Environmental policy remained a focus, but big-budget ads were suddenly out of the question. The CPA responded with its first and only community relations initiative. With the CBC and The Calgary Herald as media sponsors, the association’s Share the Earth Triathlon helped brand the CPA green. It was a sporting event with an environmental theme – the first, perhaps, in Calgary.
Why triathlon? It was a new sport and the city (gearing up for the Olympics) was sports mad. The demographics were excellent: a mean age of 36 and surprisingly large cohorts of professionals. Costs were minimal, and volunteers (led by volunteer Race Director Pete Strychowskyj) took care of planning and race-day operations. This early-season event quickly became the most popular in Alberta. The CPA’s wisdom in championing the environment became apparent as the Mulroney government began passing tough new environmental legislation. This included million-dollar fines and five-year jail terms for offending executives.
Smyth twice earned honours with The Globe and Mail’s front-page “Quote of the Day.” On the first occasion he said, “I have never seen a CEO who was prepared to trade five years in the slam for a better bottom line.” On the other he said, “We have plenty of environmental sticks.

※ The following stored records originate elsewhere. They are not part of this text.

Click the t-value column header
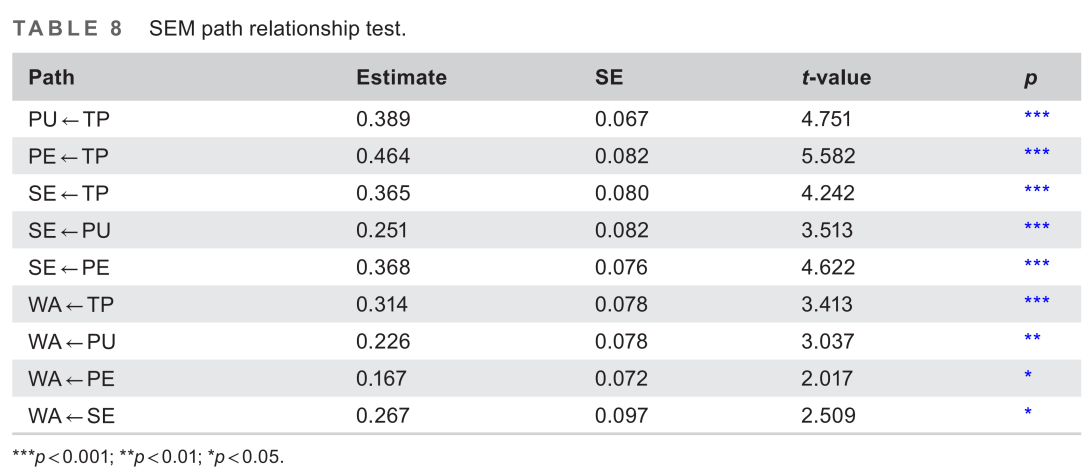1090x472 pixels. click(836, 77)
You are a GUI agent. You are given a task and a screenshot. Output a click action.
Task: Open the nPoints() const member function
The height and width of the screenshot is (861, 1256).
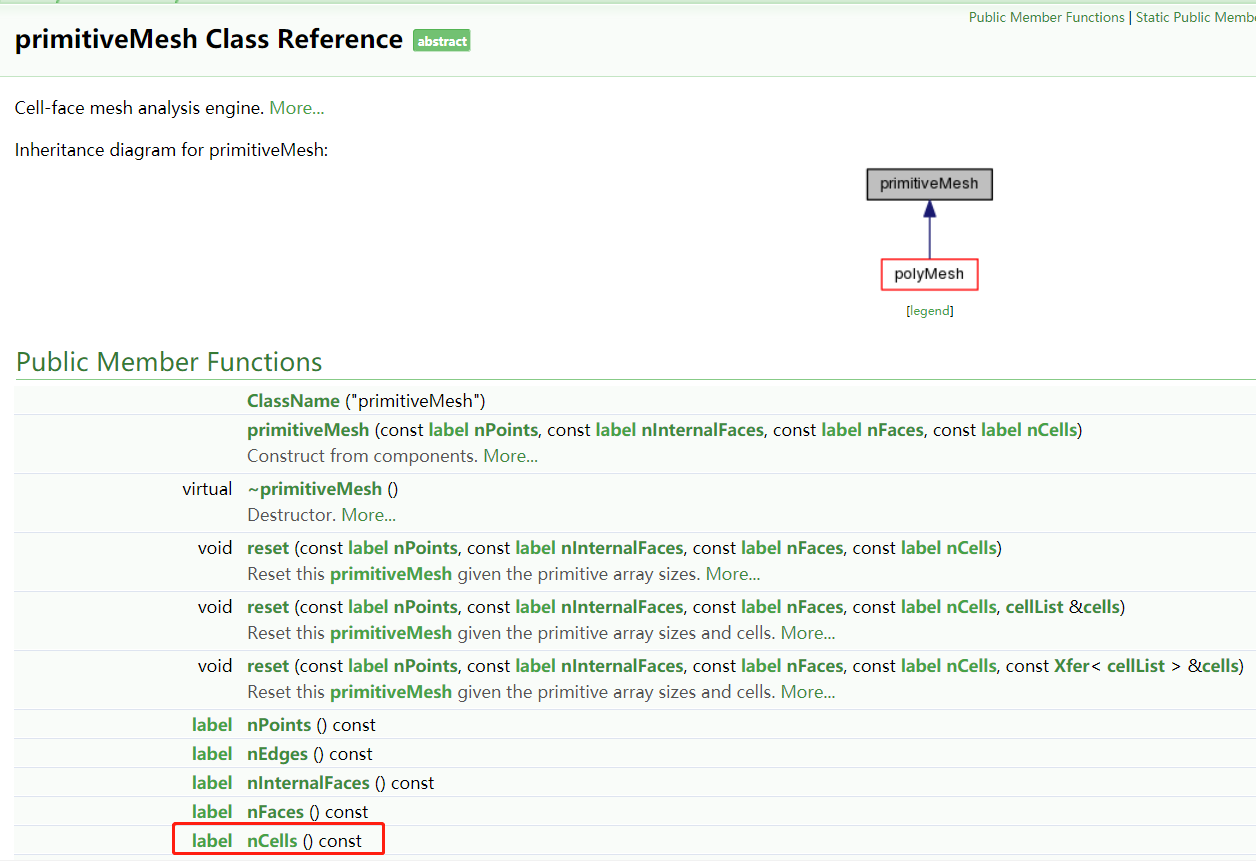(x=279, y=725)
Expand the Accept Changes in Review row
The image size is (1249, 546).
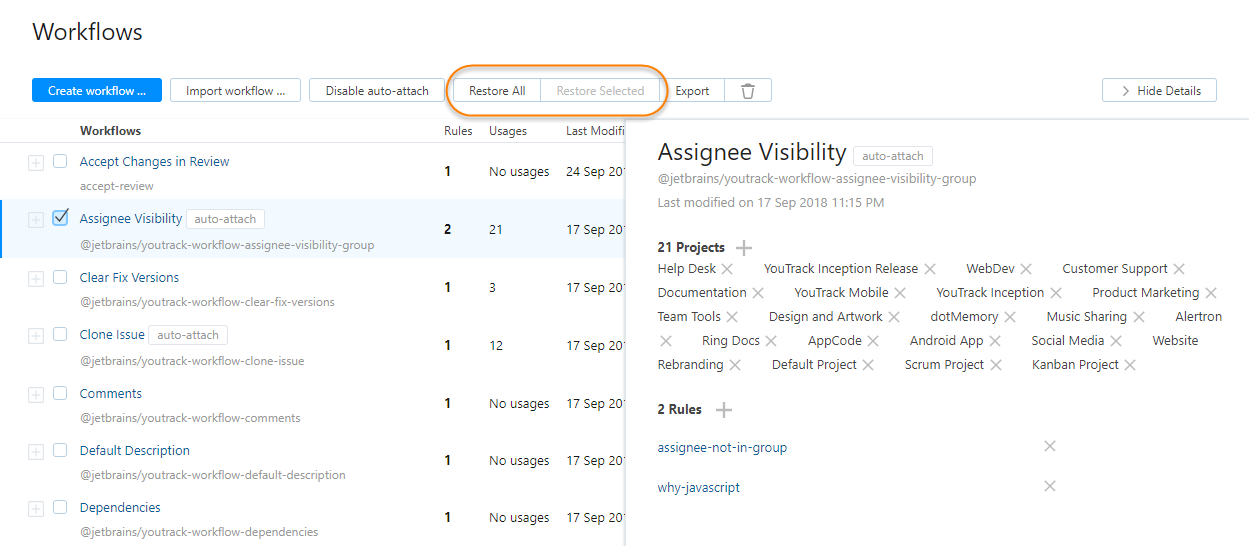click(36, 162)
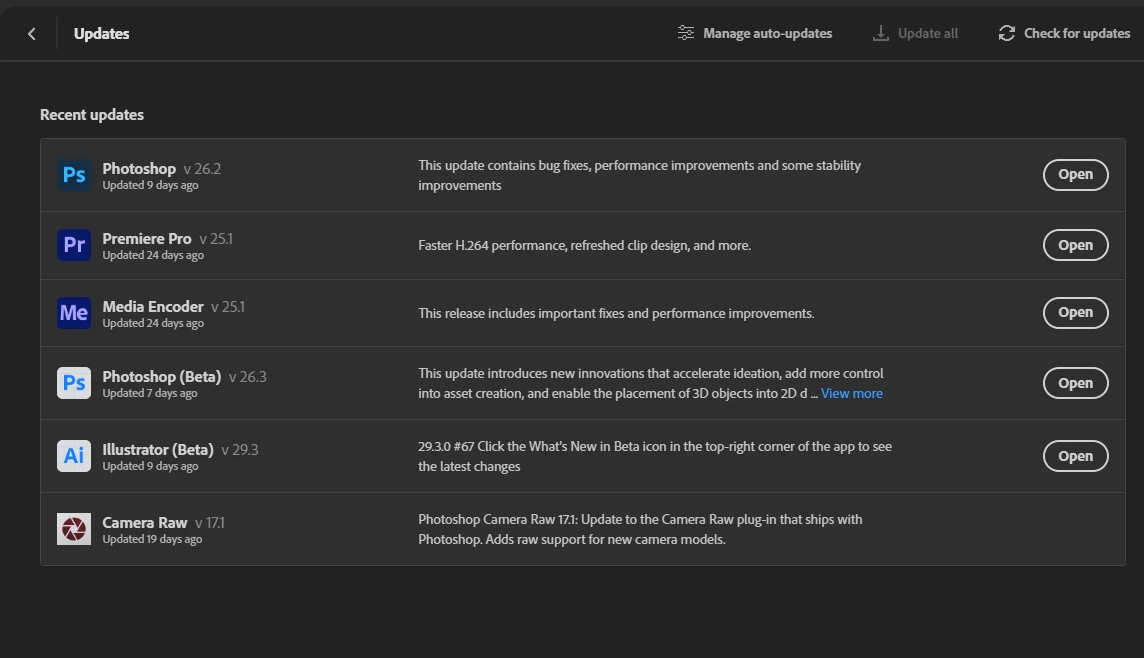Viewport: 1144px width, 658px height.
Task: Launch Media Encoder with its Open button
Action: (1075, 312)
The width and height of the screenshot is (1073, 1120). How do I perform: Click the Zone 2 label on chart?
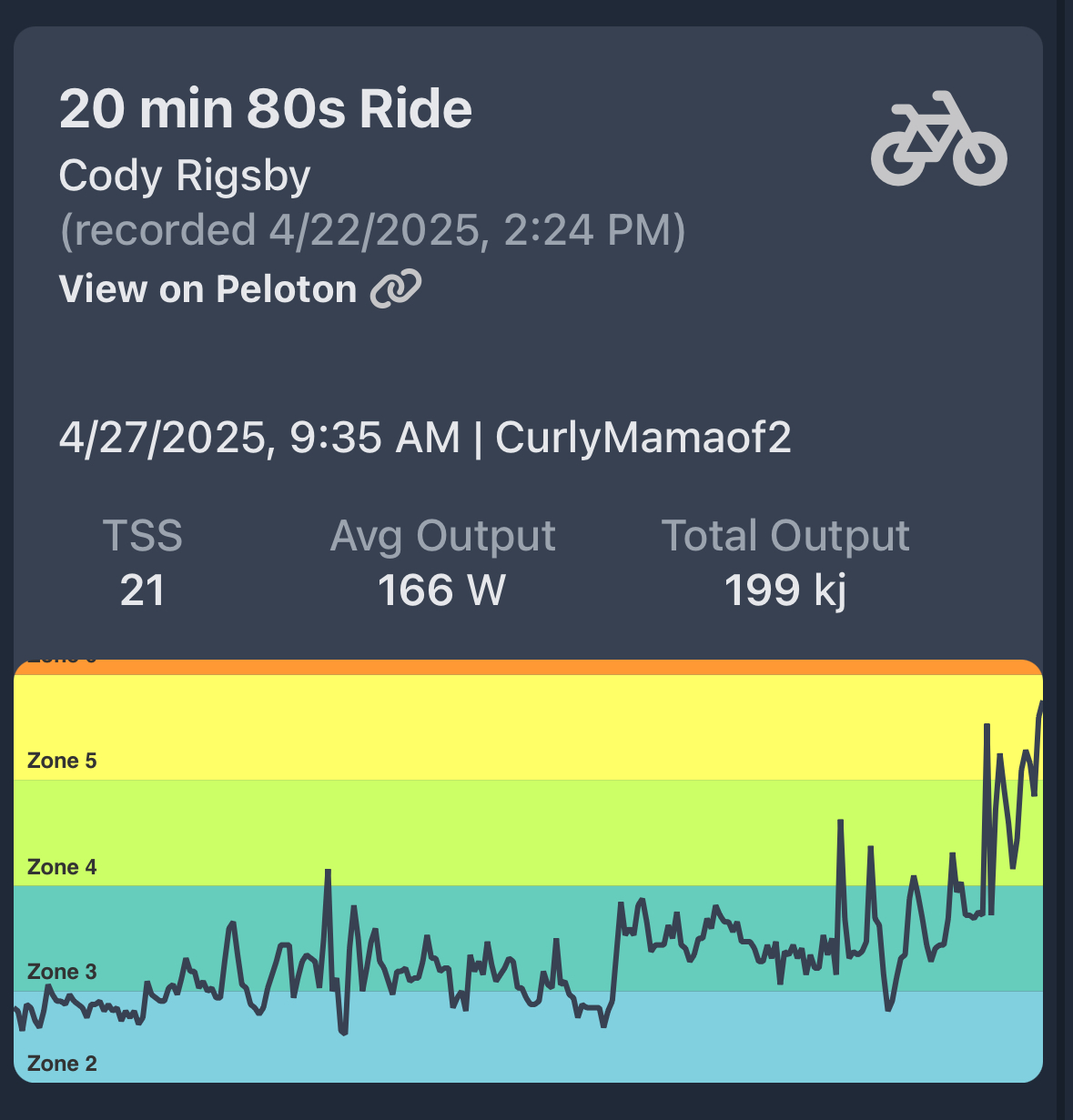tap(62, 1064)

We need more carrots.”
In large part because of the CPA’s efforts, Ottawa nominated the petroleum industry for a prestigious United Nations award. In 1992, the CPA merged with its former shadow – the much smaller Independent Petroleum Association of Canada – to become the Canadian Association of Petroleum Producers (CAPP). The new organization axed the triathlon which, though still popular, had outlived its usefulness.
The oil shocks left enduring legacies. One was an increase in industry organizations focused on telling the industry story. For example, the respected Centre for Energy is the successor to the Petroleum Resources Communication Foundation, and the SEEDS (Society, Energy, Environment and Development Studies) Foundation has been producing energy information tools for Canadian schools for more than 30 years.
In addition, companies and trade associations are now far more fluent in government and stakeholder relations than when the CPA’s pioneering efforts began. The alphabet soup of industry associations and organizations – CAPP, PSAC, CEPA, CAODC, SEPAC and the rest – are better staffed with or have access to public affairs professionals. They share key messages and backgrounders with their members, so all can respond quickly with the same basic messages. As importantly, senior managers now receive training in how to deal with public issues, and they understand that good environmental performance is the only acceptable business practice.
These developments owe much to the reverberations of the oil price shocks and, later, to the greening of Canada.